* _Provided material_:
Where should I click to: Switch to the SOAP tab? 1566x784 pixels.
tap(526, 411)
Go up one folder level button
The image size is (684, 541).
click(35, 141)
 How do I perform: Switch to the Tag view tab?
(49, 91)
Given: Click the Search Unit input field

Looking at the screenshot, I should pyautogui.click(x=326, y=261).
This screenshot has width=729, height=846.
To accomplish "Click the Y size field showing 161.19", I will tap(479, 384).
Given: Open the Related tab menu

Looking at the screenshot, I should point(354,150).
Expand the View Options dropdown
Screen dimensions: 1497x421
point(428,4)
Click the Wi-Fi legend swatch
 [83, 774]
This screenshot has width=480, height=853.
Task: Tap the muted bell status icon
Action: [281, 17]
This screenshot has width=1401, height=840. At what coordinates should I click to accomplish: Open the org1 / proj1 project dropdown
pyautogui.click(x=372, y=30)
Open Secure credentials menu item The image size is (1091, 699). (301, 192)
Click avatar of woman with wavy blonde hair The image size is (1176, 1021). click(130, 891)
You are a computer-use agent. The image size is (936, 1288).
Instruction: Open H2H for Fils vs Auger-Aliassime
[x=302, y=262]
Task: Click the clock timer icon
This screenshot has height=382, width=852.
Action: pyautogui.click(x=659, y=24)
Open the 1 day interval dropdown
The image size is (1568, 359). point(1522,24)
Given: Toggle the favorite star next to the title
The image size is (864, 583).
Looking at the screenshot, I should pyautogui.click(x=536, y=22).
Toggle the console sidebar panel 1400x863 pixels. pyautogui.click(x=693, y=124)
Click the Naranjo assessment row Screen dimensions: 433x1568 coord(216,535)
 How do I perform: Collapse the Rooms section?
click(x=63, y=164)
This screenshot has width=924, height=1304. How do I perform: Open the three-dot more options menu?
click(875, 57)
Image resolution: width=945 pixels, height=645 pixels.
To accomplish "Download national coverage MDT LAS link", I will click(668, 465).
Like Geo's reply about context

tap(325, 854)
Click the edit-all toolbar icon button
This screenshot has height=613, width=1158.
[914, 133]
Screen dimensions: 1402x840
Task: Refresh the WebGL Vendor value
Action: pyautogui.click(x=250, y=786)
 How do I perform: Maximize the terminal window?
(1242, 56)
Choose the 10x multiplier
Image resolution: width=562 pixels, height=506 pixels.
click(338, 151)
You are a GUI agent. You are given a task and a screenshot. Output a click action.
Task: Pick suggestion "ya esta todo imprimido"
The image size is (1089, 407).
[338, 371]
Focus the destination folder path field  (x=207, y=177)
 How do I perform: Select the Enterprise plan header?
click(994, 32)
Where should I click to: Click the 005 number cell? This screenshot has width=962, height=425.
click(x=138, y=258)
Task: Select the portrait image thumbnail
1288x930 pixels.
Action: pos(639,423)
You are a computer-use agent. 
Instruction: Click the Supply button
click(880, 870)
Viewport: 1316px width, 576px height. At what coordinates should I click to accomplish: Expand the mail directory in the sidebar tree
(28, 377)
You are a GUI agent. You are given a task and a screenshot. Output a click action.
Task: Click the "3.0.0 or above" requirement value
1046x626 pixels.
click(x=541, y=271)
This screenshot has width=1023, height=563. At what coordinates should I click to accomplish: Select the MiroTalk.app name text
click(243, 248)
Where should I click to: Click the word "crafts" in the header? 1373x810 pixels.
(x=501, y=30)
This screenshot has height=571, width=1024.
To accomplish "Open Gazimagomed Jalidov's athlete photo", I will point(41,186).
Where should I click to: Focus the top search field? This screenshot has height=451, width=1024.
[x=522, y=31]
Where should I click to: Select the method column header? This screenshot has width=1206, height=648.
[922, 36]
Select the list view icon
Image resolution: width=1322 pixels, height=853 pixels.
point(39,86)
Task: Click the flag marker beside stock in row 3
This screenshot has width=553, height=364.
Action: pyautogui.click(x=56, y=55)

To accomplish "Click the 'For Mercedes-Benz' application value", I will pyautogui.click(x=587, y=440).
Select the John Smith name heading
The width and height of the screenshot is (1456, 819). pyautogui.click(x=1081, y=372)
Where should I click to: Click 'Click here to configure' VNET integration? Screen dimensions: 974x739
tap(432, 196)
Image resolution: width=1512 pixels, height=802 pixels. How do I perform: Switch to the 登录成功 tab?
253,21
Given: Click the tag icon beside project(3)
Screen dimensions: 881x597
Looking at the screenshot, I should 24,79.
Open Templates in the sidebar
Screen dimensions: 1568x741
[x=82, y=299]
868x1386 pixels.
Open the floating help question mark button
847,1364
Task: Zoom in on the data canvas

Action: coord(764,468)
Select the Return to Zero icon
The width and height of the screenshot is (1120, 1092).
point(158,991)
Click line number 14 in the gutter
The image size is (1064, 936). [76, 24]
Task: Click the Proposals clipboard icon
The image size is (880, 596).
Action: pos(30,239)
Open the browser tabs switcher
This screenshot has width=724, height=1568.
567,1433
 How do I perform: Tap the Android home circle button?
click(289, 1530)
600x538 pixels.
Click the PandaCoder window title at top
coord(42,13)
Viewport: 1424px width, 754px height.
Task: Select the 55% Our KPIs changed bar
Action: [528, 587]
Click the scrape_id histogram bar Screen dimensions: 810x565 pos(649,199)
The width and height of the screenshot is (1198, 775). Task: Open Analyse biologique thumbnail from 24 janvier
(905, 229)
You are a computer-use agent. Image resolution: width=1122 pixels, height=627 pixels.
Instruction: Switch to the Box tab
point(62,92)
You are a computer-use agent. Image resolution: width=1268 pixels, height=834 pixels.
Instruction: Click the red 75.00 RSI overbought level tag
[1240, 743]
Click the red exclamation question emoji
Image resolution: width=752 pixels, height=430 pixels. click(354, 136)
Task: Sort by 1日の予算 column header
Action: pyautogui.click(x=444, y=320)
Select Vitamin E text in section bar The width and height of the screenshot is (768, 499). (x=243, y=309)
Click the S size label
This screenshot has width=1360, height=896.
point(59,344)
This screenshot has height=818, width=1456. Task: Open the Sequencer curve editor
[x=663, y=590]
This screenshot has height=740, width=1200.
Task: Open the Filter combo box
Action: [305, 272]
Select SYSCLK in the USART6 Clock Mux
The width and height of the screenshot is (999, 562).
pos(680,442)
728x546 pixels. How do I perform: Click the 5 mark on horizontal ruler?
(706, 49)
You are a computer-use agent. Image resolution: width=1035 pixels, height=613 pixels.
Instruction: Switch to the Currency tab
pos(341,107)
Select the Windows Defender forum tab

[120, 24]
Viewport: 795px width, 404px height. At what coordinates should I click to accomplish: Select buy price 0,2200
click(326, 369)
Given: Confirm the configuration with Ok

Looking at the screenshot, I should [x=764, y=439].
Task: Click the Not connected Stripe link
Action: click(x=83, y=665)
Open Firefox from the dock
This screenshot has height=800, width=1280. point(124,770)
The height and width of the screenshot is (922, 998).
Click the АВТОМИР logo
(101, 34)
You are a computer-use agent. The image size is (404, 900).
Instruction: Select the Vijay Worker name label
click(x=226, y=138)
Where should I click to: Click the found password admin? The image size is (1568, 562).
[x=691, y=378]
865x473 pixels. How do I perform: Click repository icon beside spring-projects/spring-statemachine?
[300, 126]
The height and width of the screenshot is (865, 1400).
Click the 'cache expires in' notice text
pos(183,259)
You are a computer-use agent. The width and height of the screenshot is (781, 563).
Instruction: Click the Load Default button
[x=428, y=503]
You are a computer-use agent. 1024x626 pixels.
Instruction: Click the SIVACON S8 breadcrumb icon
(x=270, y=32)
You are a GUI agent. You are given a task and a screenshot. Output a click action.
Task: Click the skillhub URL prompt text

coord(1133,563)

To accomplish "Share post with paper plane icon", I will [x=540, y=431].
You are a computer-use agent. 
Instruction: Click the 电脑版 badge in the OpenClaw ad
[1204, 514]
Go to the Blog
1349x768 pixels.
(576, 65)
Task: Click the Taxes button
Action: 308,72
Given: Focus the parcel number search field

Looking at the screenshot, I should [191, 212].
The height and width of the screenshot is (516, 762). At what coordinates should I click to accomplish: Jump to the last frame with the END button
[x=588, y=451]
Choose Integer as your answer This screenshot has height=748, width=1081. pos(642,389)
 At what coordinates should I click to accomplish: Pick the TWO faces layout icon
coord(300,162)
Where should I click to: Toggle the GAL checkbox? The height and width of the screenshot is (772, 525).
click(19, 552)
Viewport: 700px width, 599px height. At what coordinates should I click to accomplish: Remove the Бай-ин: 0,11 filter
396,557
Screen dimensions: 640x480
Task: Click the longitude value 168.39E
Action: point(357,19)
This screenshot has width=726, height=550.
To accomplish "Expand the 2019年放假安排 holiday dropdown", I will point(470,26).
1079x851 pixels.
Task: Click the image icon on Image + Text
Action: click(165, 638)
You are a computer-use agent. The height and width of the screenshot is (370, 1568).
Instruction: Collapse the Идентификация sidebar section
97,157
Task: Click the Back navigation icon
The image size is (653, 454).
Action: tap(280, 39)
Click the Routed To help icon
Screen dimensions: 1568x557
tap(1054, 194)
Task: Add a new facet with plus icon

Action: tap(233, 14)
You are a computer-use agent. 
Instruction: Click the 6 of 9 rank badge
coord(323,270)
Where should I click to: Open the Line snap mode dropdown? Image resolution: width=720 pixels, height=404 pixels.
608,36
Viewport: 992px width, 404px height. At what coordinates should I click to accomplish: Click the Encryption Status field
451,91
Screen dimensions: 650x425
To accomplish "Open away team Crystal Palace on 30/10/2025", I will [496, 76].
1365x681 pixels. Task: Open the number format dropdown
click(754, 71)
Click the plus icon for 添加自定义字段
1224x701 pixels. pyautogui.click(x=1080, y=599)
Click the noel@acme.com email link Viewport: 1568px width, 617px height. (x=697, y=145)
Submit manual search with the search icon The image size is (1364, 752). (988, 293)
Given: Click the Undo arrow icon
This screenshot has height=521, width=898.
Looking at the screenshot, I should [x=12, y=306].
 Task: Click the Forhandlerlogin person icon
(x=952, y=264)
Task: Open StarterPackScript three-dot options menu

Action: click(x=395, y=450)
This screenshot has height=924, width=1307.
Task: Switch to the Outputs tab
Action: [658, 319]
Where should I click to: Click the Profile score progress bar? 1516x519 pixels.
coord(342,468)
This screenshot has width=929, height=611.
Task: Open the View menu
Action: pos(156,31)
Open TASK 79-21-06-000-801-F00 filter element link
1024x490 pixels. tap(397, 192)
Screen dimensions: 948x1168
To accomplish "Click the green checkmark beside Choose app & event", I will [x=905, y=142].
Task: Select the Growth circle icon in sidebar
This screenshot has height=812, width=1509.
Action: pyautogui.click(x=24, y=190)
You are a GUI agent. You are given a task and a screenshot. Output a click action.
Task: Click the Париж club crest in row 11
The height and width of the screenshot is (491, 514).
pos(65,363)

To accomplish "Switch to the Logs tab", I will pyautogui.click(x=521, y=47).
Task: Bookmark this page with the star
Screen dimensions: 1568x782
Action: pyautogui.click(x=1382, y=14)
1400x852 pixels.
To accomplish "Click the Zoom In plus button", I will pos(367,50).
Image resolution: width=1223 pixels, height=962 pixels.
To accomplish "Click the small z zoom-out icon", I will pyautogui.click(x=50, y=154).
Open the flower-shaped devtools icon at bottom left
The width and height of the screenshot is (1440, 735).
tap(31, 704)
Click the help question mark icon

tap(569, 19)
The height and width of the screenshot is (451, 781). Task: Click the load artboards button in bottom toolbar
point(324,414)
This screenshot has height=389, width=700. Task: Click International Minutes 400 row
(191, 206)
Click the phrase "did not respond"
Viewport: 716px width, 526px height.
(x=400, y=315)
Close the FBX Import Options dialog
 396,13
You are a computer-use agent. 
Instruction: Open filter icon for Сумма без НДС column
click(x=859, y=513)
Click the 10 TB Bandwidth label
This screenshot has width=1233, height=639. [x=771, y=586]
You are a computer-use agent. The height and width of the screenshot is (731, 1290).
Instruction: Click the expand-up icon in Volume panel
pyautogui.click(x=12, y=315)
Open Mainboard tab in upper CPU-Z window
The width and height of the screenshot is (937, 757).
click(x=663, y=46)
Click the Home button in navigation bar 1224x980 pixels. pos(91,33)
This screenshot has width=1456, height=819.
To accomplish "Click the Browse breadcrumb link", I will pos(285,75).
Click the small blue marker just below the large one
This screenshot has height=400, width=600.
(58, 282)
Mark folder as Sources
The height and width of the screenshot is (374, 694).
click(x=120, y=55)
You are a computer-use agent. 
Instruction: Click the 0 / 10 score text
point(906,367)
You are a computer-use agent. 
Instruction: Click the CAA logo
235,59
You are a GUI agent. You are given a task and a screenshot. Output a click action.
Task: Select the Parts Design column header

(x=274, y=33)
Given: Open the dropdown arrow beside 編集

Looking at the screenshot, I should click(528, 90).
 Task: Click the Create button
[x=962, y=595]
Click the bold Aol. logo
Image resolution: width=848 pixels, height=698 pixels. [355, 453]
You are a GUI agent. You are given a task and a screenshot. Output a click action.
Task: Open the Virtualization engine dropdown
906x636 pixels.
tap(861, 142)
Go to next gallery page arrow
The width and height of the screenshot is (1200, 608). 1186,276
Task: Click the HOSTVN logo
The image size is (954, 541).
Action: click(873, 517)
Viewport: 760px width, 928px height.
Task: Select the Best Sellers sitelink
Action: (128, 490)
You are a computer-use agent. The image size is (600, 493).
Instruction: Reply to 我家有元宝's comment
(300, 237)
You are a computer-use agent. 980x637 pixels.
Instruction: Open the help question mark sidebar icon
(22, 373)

* _Description of the task_: Search the entries for "navigation" and show every line that has it.

* _Solution to the exercise_:
Task: Click the Back navigation icon
Click the Home button in navigation bar 1224x980 pixels. pos(91,33)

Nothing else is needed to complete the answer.